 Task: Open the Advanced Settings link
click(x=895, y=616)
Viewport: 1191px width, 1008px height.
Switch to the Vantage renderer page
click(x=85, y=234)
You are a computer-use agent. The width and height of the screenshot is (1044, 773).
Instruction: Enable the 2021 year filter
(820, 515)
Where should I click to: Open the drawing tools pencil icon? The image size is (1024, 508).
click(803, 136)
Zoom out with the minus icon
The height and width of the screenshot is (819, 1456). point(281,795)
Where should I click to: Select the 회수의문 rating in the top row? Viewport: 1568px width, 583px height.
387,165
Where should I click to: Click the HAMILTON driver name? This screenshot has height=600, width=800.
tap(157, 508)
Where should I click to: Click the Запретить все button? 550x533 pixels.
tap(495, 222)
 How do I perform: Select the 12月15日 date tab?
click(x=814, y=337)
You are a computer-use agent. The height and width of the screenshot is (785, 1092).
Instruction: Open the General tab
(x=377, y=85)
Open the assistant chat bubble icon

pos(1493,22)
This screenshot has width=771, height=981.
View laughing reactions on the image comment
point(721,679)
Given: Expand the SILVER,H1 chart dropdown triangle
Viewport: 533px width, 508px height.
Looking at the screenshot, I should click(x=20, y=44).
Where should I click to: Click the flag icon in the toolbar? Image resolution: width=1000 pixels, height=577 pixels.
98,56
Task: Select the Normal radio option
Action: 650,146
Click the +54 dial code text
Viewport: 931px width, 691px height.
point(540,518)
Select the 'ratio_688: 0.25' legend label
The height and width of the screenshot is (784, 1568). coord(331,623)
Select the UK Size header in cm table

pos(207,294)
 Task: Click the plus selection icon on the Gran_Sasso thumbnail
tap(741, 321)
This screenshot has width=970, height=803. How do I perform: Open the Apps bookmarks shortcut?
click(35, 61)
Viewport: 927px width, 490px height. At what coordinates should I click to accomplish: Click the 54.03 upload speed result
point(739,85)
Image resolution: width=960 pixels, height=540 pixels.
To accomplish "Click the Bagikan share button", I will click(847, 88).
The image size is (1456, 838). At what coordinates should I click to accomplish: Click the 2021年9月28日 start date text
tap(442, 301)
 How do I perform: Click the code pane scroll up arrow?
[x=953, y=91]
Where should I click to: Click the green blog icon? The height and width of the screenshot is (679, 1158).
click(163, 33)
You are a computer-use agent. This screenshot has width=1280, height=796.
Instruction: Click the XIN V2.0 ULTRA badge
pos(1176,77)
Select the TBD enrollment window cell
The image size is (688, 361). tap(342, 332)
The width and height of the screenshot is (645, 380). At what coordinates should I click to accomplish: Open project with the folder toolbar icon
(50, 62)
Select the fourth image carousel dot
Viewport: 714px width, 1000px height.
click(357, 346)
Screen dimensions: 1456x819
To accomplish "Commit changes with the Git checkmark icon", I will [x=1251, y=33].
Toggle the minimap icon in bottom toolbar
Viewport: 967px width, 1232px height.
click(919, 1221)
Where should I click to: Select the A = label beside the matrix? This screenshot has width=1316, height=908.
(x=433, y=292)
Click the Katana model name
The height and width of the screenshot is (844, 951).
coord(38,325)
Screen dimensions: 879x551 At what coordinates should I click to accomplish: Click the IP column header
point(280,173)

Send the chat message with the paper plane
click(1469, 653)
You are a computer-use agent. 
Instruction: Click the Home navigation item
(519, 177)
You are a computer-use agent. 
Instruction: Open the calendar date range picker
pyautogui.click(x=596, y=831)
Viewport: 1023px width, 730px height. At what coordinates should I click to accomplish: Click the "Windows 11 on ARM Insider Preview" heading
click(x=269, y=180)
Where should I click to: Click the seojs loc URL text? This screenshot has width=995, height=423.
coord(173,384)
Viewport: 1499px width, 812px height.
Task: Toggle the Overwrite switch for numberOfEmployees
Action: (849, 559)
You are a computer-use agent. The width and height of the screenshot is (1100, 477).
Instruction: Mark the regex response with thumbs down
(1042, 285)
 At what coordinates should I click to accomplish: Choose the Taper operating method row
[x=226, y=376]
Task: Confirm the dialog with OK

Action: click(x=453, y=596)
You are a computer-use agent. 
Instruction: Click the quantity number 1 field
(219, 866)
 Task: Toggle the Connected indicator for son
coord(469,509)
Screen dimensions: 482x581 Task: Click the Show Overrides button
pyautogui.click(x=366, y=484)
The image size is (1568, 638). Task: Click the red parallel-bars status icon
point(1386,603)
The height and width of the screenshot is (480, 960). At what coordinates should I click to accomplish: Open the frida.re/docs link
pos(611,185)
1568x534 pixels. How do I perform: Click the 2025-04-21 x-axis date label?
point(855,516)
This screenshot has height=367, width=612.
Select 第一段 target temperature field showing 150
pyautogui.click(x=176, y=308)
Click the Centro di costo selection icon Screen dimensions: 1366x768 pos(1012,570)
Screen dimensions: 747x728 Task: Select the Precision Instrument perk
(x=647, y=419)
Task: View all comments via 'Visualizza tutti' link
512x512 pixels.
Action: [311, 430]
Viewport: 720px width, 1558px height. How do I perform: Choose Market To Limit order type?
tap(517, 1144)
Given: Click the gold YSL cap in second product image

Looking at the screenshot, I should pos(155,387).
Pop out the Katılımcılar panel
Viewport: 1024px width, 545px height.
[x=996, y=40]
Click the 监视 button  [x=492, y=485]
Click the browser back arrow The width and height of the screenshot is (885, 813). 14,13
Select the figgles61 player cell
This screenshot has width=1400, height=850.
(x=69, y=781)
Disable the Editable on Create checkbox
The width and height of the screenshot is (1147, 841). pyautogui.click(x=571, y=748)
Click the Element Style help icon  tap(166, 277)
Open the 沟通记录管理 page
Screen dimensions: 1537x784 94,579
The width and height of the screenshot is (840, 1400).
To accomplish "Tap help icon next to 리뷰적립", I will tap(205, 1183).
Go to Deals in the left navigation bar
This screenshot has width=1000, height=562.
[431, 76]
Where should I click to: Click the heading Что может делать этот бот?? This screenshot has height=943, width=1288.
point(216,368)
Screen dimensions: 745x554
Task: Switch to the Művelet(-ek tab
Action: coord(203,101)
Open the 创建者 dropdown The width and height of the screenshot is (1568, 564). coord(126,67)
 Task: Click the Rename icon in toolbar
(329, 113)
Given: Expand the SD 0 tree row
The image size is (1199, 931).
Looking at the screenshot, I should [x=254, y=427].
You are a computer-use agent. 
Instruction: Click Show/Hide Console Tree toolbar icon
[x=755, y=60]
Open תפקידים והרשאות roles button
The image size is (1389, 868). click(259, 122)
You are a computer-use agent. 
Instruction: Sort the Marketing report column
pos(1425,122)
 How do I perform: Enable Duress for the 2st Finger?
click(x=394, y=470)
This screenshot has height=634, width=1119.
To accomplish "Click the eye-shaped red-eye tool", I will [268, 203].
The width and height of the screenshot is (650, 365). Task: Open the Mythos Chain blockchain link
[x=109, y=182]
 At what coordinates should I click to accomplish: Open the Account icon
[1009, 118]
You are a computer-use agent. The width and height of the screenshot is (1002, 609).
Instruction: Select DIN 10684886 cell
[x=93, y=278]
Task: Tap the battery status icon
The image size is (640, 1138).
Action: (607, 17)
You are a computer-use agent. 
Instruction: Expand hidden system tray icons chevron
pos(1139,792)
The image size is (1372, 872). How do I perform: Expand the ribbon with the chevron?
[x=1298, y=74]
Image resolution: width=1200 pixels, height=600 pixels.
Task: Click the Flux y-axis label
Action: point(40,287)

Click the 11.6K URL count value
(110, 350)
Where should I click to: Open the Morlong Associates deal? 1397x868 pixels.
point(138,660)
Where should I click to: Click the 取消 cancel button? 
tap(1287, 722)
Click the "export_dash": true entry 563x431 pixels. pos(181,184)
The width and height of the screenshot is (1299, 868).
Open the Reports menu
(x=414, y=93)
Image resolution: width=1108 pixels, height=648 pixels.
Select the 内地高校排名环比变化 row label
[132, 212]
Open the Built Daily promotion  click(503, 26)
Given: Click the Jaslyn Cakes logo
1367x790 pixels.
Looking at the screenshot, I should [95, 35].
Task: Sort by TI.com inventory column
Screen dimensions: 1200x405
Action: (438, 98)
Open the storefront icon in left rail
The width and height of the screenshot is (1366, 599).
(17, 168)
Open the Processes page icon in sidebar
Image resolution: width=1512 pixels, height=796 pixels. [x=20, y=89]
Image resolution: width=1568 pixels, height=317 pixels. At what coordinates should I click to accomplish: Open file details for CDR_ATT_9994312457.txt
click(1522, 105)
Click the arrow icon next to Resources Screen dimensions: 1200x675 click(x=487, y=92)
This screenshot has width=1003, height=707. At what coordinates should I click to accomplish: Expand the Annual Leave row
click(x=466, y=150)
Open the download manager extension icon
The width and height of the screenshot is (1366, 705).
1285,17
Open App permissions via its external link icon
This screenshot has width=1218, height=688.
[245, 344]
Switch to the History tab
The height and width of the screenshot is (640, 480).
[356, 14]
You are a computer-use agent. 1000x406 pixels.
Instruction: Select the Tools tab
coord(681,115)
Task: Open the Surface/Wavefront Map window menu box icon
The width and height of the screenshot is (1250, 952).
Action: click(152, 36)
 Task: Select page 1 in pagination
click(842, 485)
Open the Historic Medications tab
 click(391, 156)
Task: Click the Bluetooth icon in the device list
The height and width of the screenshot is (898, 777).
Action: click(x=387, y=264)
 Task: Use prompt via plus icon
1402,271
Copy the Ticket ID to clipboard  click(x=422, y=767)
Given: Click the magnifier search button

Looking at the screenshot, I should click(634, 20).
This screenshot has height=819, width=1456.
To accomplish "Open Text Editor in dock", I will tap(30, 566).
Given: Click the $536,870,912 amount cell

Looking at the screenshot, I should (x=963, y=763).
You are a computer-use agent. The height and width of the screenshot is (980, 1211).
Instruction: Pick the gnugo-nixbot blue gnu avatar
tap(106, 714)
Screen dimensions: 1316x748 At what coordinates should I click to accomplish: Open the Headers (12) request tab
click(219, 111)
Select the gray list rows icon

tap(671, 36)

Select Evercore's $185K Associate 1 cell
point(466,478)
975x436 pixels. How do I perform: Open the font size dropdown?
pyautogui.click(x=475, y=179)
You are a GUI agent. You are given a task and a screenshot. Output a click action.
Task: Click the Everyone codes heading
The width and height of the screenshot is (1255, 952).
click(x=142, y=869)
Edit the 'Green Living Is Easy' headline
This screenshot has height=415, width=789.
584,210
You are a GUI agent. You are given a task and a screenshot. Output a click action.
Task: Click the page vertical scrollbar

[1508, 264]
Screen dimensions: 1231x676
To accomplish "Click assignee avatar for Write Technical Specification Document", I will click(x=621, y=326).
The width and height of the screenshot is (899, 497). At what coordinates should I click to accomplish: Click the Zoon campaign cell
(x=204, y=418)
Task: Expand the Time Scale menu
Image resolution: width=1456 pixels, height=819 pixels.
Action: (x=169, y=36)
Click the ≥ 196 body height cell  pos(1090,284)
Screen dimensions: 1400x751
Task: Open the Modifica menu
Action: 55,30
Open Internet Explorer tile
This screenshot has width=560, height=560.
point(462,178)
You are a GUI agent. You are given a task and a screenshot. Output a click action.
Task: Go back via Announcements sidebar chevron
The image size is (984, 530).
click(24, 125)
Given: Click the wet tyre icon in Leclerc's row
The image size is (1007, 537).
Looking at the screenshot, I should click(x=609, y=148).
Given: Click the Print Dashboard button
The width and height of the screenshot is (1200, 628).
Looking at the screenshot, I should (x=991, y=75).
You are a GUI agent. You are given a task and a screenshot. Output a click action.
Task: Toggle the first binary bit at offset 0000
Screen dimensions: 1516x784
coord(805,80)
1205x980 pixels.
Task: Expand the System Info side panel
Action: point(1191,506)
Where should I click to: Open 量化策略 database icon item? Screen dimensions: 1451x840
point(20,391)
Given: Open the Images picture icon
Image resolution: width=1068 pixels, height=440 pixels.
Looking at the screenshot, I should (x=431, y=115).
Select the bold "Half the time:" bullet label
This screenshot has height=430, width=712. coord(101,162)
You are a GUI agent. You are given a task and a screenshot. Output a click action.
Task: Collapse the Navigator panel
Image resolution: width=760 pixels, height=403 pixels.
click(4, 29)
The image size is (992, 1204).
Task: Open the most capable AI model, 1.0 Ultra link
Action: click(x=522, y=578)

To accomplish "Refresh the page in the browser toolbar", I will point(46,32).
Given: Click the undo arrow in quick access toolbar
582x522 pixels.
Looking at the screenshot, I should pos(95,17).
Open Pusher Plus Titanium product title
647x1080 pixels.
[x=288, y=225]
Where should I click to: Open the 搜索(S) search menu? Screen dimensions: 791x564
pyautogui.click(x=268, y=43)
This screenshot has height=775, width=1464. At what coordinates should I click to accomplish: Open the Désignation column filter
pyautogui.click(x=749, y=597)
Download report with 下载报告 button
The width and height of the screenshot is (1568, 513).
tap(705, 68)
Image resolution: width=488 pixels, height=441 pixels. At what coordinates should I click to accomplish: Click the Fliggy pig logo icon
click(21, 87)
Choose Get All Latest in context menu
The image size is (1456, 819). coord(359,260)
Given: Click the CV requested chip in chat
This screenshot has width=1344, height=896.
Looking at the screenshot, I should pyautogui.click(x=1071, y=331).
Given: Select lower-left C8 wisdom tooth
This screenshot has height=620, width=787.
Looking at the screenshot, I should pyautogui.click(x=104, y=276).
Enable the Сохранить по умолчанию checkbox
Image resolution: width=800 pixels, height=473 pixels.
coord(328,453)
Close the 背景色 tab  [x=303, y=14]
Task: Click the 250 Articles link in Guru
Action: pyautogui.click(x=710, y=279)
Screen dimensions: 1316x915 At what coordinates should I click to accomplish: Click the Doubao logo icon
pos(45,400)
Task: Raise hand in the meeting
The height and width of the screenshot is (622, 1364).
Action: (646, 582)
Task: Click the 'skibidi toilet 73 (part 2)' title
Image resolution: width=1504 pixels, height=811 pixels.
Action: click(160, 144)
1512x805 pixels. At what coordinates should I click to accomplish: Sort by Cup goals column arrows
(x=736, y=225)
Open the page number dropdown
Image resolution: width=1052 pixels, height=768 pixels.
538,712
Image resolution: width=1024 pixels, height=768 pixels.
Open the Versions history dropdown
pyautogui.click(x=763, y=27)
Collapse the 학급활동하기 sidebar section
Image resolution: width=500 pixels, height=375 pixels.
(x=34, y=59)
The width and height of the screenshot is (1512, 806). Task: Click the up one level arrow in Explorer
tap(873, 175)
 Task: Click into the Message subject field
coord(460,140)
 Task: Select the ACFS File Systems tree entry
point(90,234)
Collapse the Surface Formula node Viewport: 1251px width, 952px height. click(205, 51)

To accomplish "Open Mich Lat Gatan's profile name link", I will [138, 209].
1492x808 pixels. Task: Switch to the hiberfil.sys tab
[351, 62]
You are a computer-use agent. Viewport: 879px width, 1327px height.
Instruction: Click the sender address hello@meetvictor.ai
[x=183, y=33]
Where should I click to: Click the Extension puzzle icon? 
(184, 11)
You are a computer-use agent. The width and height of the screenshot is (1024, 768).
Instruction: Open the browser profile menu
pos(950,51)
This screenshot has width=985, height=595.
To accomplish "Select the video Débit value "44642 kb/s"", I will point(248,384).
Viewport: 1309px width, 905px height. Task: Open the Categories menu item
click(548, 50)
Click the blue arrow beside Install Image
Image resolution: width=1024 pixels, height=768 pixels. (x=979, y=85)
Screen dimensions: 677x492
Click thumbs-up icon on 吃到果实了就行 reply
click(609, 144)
########################################
> _Task to carry out_
Reproduce the stretch of items from the line containing "is (1024, 768)." through the end of the items, swapping "Categories" for "Settings" and leaving everything else unchanged.

> _Solution for this problem_
You are a computer-use agent. The width and height of the screenshot is (1024, 768).
Instruction: Open the browser profile menu
pos(950,51)
This screenshot has width=985, height=595.
To accomplish "Select the video Débit value "44642 kb/s"", I will point(248,384).
Viewport: 1309px width, 905px height. Task: Open the Settings menu item
click(548, 50)
Click the blue arrow beside Install Image
Image resolution: width=1024 pixels, height=768 pixels. (x=979, y=85)
Screen dimensions: 677x492
Click thumbs-up icon on 吃到果实了就行 reply
click(609, 144)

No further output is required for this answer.